By modifying the beam walk test used previously on rats (Kunkel-Bagden et al., 1993), we detected significant changes in the groups over time and significant differences between the groups. Even the mild 0.5-mm lesioned group exhibited significant deficits in performing this task. Therefore, the gradient beam walk may be an optimal approach to assess behavioral outcomes for mice that receive any type of mild SCI. A similar test, the grid walking test, has been shown to be related to propriospinal and rubrospinal pathway function (Bresnahan et al., 1987; Whishaw et al., 1992). Based on results from the beam walk test, the contribution of the rubrospinal pathway may be more significant than the propriospinal axons in the dorsolateral funiculus. The 0.5-mm lesion should only partially damage the rubrospinal pathway (if at all), whereas the lesions below that level would completely sever all the fibers. The significant amount of functional recovery and the fact that the 0.5-mm lesioned mice scored significantly higher than the 0.8- or 1.1-mm groups, suggests that the spared rubrospinal pathway and dorsal lateral funiculus (DLF) are contributing to the performance of this behavioral task. In the 0.8- and 1.1-mm groups, where the rubrospinal pathway has been completely severed, we see some recovery of function, suggesting a potential contribution to performance of this task from the spared propriospinal and DLF pathways.
Results from the Hargreaves' test suggest that an animal with a lesion depth greater than 0.5mm will show increased thermal sensitivity in the hindpaws due to a gradual dorsal-ventral loss of spinothalamic tract fibers (Willis and Westlund, 1997). However, the reduced response time seen in the forepaws of the 1.4-mm group was unexpected. A possible explanation for this may be the increased reliance on the forepaws in these animals for support of their body due to the degree of hindlimb paralysis.
The tcMMEP results replicate in the mouse previous work done in the rat showing a correlation between loss of the ventrolateral funiculus and the tcMMEP response (Cao et al., 2005; Loy et al., 2002a,b). The small-amplitude responses detected in the 1.4-mm lesioned mice may be due to a small number of spared fibers in the ventral-most part of the ventrolateral funiculus.
The varied degrees of deficit and recovery seen in this study suggest spinal plasticity below the level of the lesion contributing to the recovery of hindlimb motor and sensory function. The sprouting of sensory fibers below the level of a spinal transection has been shown in previous studies (Goldberger et al., 1993; Helgren and Goldberger, 1993; Krenz and Weaver, 1998; Wong et al., 2000).
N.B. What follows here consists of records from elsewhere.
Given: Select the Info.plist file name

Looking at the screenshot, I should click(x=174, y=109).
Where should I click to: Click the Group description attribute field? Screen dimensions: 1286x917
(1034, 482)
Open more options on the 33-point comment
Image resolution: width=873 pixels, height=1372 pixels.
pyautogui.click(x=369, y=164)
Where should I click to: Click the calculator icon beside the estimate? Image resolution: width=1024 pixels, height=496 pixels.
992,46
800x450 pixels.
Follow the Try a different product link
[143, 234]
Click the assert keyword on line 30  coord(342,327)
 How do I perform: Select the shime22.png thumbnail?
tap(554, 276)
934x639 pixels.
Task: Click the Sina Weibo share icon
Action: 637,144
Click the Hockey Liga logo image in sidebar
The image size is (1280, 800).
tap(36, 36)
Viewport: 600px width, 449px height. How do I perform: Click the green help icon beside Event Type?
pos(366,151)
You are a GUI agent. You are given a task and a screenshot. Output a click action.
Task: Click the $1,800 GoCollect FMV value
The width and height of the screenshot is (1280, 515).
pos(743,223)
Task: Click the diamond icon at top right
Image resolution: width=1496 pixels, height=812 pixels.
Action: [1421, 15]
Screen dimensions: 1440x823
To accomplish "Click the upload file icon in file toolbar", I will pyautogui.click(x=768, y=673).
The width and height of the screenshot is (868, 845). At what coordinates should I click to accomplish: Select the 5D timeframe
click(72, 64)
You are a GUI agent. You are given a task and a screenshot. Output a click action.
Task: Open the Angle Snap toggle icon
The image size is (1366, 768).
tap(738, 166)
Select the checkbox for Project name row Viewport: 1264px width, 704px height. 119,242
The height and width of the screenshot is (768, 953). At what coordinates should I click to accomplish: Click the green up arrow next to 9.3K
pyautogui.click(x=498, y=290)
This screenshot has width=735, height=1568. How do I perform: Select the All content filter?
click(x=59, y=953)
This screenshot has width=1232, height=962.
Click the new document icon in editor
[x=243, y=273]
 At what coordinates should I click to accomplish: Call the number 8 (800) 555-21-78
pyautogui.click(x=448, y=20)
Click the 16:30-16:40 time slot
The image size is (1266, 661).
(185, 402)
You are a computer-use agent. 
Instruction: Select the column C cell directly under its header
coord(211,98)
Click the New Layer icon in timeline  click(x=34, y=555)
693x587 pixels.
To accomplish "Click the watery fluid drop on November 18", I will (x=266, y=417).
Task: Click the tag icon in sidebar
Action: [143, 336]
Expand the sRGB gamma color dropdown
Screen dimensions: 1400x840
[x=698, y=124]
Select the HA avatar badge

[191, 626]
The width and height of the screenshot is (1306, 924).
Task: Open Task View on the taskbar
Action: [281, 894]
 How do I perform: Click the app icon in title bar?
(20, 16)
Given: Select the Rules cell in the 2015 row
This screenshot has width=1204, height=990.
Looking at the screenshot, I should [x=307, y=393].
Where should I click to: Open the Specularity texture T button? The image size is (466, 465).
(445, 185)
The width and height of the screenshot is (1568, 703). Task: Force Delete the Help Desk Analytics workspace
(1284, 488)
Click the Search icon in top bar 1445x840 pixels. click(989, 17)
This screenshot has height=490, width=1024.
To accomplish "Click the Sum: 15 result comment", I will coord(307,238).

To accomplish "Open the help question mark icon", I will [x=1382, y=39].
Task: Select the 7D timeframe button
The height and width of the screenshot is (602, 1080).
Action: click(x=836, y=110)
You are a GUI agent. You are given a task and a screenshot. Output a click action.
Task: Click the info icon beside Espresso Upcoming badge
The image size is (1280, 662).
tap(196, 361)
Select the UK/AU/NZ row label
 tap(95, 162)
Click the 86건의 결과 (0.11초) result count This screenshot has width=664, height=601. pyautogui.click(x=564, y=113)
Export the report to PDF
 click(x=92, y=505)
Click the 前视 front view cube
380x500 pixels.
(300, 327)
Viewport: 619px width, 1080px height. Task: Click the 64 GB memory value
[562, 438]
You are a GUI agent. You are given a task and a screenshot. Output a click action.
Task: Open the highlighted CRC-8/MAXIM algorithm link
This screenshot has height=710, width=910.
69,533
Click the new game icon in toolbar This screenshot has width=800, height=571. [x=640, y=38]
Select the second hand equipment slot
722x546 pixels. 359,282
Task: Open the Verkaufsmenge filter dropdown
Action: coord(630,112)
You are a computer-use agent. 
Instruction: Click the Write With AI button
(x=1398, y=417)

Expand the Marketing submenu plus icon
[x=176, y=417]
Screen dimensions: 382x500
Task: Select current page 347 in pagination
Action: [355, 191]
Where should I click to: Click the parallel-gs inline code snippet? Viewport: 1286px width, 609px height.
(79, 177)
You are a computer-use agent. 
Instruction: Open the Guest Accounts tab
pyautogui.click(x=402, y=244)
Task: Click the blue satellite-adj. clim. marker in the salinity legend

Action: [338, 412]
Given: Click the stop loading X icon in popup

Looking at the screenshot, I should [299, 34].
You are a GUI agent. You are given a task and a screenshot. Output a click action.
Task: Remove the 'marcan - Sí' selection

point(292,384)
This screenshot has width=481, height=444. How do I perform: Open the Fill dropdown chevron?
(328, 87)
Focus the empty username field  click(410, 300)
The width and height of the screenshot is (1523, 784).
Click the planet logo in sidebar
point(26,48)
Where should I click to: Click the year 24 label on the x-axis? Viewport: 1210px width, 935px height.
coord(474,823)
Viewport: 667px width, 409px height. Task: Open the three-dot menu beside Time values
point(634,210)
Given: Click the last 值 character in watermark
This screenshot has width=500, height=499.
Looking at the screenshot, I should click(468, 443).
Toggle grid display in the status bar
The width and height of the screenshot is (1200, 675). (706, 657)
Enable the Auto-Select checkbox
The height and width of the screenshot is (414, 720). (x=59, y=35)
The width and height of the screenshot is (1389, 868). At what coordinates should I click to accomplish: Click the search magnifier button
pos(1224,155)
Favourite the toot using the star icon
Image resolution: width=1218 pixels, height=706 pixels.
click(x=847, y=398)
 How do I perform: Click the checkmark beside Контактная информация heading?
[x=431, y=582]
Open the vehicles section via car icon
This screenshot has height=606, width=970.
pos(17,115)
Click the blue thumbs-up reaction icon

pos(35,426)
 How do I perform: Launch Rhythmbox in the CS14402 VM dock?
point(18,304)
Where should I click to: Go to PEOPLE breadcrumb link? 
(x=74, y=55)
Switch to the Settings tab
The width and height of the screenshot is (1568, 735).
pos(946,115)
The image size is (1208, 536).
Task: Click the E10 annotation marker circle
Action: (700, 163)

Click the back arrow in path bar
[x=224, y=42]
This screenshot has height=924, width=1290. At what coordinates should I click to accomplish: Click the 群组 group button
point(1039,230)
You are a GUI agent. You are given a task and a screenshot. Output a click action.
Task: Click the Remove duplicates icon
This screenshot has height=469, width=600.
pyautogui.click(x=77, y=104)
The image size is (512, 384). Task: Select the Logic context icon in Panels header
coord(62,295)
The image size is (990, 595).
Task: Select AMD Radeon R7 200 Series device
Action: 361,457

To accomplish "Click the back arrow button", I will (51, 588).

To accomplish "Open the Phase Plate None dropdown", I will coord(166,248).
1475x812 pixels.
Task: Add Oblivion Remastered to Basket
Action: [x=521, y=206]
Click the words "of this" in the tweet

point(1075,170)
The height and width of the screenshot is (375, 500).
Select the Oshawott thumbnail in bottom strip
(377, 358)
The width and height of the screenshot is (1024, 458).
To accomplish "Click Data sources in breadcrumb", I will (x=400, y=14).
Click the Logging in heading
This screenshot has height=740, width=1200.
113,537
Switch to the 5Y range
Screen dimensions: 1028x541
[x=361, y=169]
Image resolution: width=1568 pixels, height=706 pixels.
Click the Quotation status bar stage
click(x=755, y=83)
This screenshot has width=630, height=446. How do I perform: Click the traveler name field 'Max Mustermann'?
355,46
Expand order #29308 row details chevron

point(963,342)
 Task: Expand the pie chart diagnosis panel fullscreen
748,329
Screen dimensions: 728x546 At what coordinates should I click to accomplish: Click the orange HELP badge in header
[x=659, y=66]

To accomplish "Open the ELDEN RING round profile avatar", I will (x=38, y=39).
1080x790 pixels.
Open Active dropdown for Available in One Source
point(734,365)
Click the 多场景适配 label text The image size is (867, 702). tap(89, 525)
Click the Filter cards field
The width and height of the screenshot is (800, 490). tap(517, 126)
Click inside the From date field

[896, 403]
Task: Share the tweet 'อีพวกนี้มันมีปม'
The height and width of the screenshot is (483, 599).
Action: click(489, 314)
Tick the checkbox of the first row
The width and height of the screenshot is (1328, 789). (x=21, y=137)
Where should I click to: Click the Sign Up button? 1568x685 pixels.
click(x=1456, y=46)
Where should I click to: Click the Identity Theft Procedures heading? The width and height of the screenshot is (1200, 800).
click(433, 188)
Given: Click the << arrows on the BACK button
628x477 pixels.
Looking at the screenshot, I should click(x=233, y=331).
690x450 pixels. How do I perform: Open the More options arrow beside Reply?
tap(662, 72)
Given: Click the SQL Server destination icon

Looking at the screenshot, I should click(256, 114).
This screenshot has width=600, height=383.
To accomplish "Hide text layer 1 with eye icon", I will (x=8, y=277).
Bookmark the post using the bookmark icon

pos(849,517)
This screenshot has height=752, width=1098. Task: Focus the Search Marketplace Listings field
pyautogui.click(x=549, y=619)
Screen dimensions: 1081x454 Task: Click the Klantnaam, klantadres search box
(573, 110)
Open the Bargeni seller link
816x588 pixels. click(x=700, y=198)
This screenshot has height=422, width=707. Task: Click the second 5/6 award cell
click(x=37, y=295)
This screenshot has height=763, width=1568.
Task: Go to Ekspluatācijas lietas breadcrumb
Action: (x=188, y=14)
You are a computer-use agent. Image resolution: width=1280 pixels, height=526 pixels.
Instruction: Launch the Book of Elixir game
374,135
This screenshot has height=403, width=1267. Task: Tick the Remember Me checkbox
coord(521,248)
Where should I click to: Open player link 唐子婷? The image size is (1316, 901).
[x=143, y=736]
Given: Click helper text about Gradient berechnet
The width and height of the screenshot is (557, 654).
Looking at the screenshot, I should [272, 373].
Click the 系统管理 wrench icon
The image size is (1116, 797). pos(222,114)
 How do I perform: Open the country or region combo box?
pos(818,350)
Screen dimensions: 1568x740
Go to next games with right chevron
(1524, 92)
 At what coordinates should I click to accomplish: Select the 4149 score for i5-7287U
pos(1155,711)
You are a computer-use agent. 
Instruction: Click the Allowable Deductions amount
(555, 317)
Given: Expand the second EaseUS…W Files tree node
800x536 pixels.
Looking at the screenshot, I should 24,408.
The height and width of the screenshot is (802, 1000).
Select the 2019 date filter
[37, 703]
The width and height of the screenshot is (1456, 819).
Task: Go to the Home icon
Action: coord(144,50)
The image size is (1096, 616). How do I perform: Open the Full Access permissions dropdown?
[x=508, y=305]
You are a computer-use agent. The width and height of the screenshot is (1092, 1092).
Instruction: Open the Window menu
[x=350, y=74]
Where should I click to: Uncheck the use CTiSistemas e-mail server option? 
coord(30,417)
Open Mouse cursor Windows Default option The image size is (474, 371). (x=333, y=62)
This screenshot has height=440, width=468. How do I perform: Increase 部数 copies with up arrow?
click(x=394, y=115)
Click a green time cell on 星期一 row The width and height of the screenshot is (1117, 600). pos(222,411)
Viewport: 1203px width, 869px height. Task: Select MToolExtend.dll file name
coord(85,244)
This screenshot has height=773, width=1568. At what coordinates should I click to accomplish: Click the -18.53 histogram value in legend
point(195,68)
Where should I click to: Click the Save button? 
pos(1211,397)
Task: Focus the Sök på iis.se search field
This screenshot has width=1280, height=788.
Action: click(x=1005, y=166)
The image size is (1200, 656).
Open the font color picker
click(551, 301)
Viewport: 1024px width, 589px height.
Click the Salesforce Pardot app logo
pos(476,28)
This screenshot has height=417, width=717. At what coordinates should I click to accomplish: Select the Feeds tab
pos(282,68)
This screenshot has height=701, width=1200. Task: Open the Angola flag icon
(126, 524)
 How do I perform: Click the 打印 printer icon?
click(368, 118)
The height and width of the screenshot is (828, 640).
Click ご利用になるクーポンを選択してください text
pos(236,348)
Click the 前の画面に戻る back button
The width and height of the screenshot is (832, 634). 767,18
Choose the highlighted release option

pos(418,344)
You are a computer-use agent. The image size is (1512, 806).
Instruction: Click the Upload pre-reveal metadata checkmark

A possible mechanism for this spontaneous recovery of function may be a reactive reorganization of the circuitry below the lesion, thus compensating for the loss of ascending and descending inputs. In future studies, we may be able to increase the amount of functional recovery seen following thoracic SCI by promoting sensory fiber sprouting.
In summary, we demonstrate that the LISA-Vibraknife can be used in future studies requiring precise, consistent, reproducible laceration SCIs. Importantly, we conclude that the combination of specific outcome measures can optimally detect sensory and motor functional deficits for particular SCI severities.
This work was supported by the Kentucky Spinal Cord and Head Injury Research Trust (KSCHIRT), Commonwealth of Kentucky Challenge for Excellence, Norton Healthcare, and RR15576.
No conflicting financial interests exist.